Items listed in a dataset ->
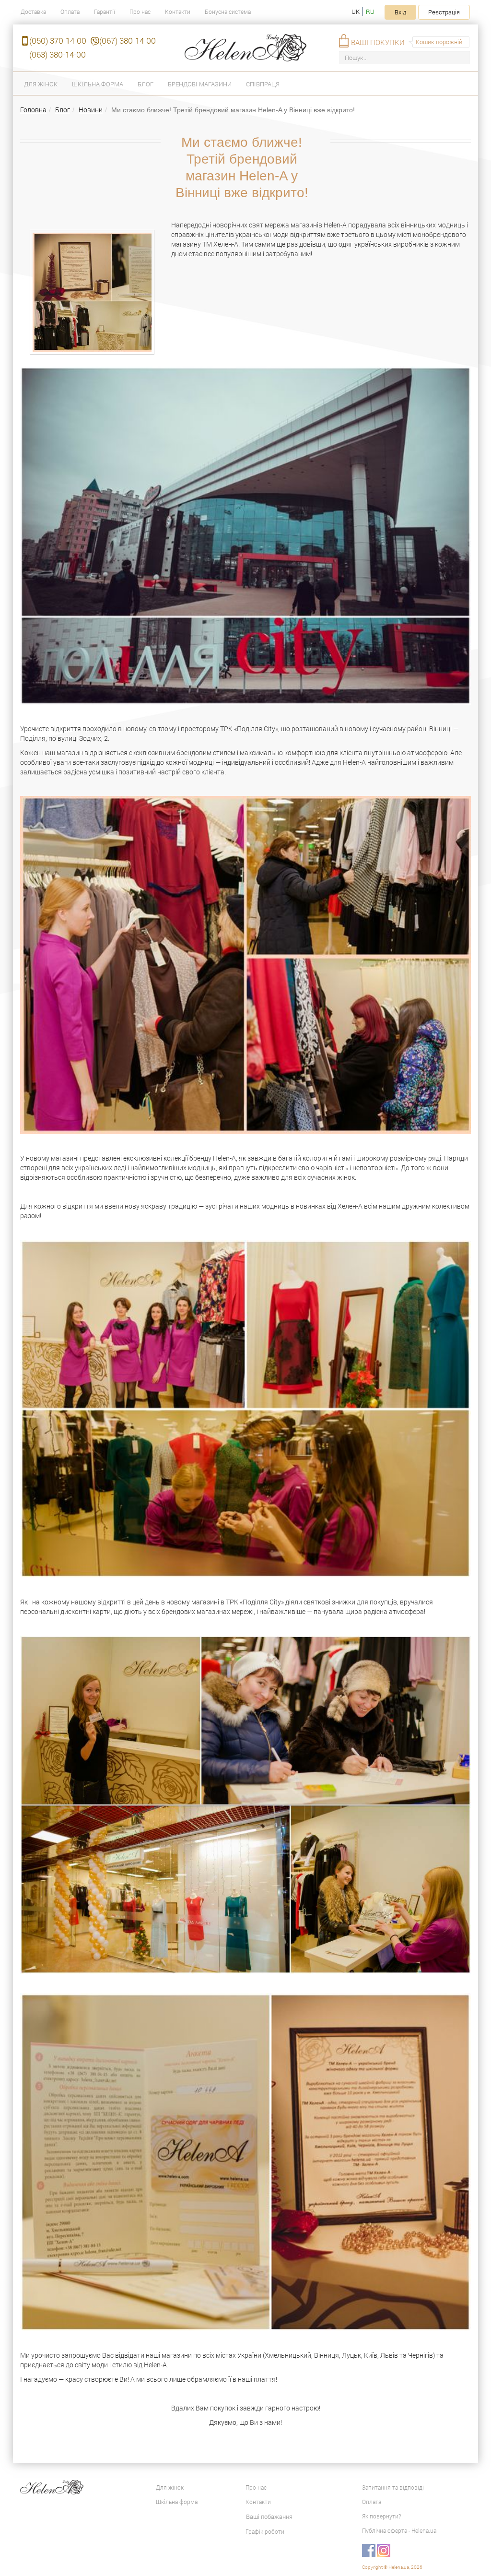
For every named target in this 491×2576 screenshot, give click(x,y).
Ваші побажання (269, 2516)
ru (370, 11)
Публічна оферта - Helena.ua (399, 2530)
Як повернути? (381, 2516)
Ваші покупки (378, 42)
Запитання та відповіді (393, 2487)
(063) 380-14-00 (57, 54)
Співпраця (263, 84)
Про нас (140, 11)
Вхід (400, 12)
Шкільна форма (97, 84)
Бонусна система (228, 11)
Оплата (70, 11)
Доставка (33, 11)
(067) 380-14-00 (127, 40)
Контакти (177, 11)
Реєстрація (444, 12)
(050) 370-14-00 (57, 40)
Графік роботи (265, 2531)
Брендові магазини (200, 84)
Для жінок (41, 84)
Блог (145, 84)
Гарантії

WHAT YOU ARE ASKED TO DO -> The line with "Ваші покупки (378, 42)" through the last line of the entries above: output exactly those lines and nothing else.

ANSWER TO THIS EXERCISE ->
Ваші покупки (378, 42)
Запитання та відповіді (393, 2487)
(063) 380-14-00 (57, 54)
Співпраця (263, 84)
Про нас (140, 11)
Вхід (400, 12)
Шкільна форма (97, 84)
Бонусна система (228, 11)
Оплата (70, 11)
Доставка (33, 11)
(067) 380-14-00 (127, 40)
Контакти (177, 11)
Реєстрація (444, 12)
(050) 370-14-00 (57, 40)
Графік роботи (265, 2531)
Брендові магазини (200, 84)
Для жінок (41, 84)
Блог (145, 84)
Гарантії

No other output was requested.